Pages

Sunday, November 19, 2023

Peter Williams: Time to put people first - But some bureaucrats don't want that


The Maori proverb goes “he tangata, he tangata, he tangata – it is the people, it is the people, it is the people.”

But farmers around the country don’t believe that. They say bureaucrats and regional council officials are putting the health of freshwater ahead of their ability to make a living from the land and to produce food for the world.

Now they’re waiting anxiously to see if the incoming government can do something to make their industry less stressful.

A combination of the National Policy Statement on Freshwater Management and the insistence from politicians and bureaucrats that methane emissions must be reduced has led to a plethora of farming regulations, the implementation of which are time consuming and expensive.

The latest group to feel the heat are farmers in Northland. There the regional council has released its draft freshwater plan change which threatens 40 percent of the province’s productive land.

According to the latest Farmer’s Weekly, more than 250,000 hectares of land with more than a 25 degree slope will not be allowed to have grazing animals on it unless farmers get a consent to permit the activity.

All dairy effluent discharges to land will also need a resource consent.

Northland generates about a billion dollars worth of agricultural export income annually. Farmer groups suggest these proposals would reduce that by up to thirty percent.

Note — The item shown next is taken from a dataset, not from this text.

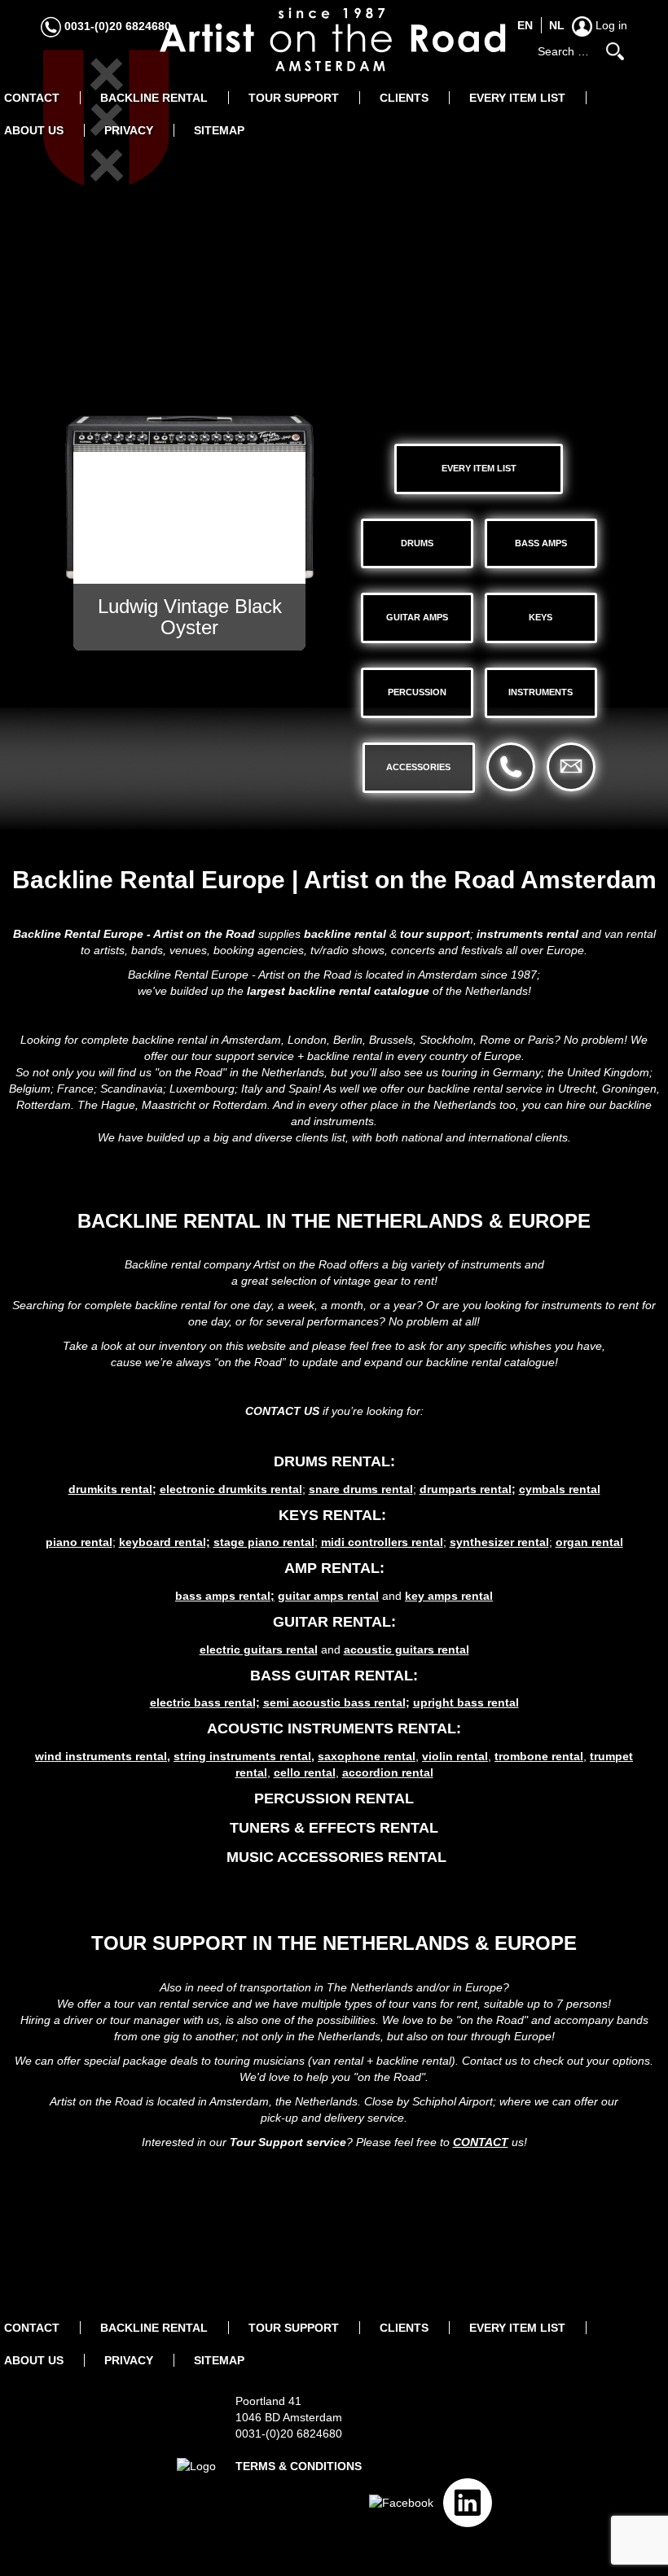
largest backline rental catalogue (338, 990)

According to the council, these plans will improve freshwater quality and lower the amount of sediment flowing in rivers to the sea.

But the most staggering thing about these proposals is that the Northland Regional Council has told farmers that freshwater quality comes before people.

The same message has been given to Central Otago famers in the Manuherikia Valley who face a dwindling supply of water as the regional council there looks to reduce the irrigation take in order to improve the flow of the river.

Back to Northland. The threat to production and to farmer’s incomes is real. The need to put in fences, riparian planting and reduce stock numbers is predicted to mean a profit reduction per farm of between 8 and 21 percent, before tax.

The regional council acknowledges that the threat to farm incomes is significant. But in keeping with putting the health of the water ahead of the well-being of the people who live in the region, council staff are suggesting farmers plant permanent forests and claim carbon credits with full offset at 35 dollars a tonne.

In other words, the regional council doesn’t want farms, and doesn’t want farming communities. It just wants scruffy trees to sequester carbon.

Northland has two farmer MPs – the new National Party man for the Northland electorate Grant McCallum and Act’s Mark Cameron.

It’s likely their phone and email lines will be running hot with disgruntled local farmers wanting an end to the madness.

Yes, clean water is important and we can’t survive without it. But there must be a better way to improve the health of Northland’s waterways than to put hardworking farmers out of business.

It’s time the Northland Regional Council came into the real world where people matter more than anything else.

Peter Williams was a writer and broadcaster for half a century. Now watching from the sidelines. Peter blogs regularly on Peter’s Substack - where this article was sourced.

3 comments:

Anonymous said...

Farmers unite. Do not comply (or pay for) nonsensical policy/directives coming from absolute waste of space (useless eaters) bureaucrats who will whine that they are just 'following orders' when bailed up.

Anonymous said...

As a farmer, I had a call last month from a council officer who wanted me to apply for a consent, for next winters crop feeding of our herd. I asked the rationale......in what way could anyone, and I meant anyone or anything be better off. He could not answer. I asked the current groundwater nutrient levels and how they will improve. Not able to answer. Part of the application requires local iwi input. I said there could be a recovered belief some Maori event took place hundreds of years ago, so that land will be out. Another part requires an environmental scientist who may discover, due to our past and present care of the environment the odd eel, frog etc has been living in complete harmony with food production and will probably decide that continued food production be prohibited.
I said that I fully understand where the council man was going and said the best option was to plant our class one elite soils in pine trees as I don't need a consent. I can collect the carbon credits. To his credit he said planting pine trees would be a bad thing to do. I said he won't have a job and neither will his kids.
I am still waiting for the consent application he promised so adamantly, spending his first 30minutes of our phone call, insisting that I comply with his request. Peter

Anonymous said...

Welcome to the club. Auckland Council are just in the process of trying to get our agreement in principle to put water before people. Not their fault. Its the outgoing Govt's National Policy Statement on Freshwater (a David Parker initiative) that now decrees that council must put water first. The old NPS FW said that a balance must be struck between environmental, social, cultural and economic considerations. In the meantime, according to the Auckland Council, mana whenua (those with authority over the land) favour Council going above and beyond the National Policy Statement to require superior standards of water quality. My question is, who is going to pay for this?